* **TASK DATA**
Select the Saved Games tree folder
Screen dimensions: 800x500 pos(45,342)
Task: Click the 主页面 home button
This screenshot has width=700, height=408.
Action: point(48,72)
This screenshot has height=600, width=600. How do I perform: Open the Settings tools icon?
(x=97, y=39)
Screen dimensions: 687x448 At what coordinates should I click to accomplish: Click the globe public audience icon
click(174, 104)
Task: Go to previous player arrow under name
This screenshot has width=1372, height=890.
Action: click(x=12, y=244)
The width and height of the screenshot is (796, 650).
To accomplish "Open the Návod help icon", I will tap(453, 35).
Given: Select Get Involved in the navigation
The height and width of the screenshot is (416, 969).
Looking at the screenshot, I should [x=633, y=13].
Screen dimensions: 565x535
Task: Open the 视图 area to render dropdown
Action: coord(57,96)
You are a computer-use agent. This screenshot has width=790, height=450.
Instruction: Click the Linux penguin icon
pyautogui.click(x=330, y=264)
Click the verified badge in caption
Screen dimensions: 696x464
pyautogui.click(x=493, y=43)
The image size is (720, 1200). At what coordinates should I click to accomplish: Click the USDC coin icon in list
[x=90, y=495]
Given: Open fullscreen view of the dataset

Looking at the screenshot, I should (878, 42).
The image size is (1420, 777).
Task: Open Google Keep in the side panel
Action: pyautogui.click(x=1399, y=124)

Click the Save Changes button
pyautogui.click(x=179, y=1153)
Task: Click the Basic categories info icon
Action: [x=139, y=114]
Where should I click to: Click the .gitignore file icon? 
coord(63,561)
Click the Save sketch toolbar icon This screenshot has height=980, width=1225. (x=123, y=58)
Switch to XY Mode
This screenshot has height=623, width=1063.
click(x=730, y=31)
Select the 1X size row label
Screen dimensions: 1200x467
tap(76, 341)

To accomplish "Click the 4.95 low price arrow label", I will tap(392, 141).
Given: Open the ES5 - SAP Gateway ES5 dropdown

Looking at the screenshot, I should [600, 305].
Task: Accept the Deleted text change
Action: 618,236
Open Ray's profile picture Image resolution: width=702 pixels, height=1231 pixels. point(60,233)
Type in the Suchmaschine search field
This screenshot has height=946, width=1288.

* **REQUIRED WORK**
Search the material above for the string "will". Show every line that holds it.

* **ANSWER**
To accomplish "Open the Návod help icon", I will tap(453, 35).
To accomplish "Click the 4.95 low price arrow label", I will tap(392, 141).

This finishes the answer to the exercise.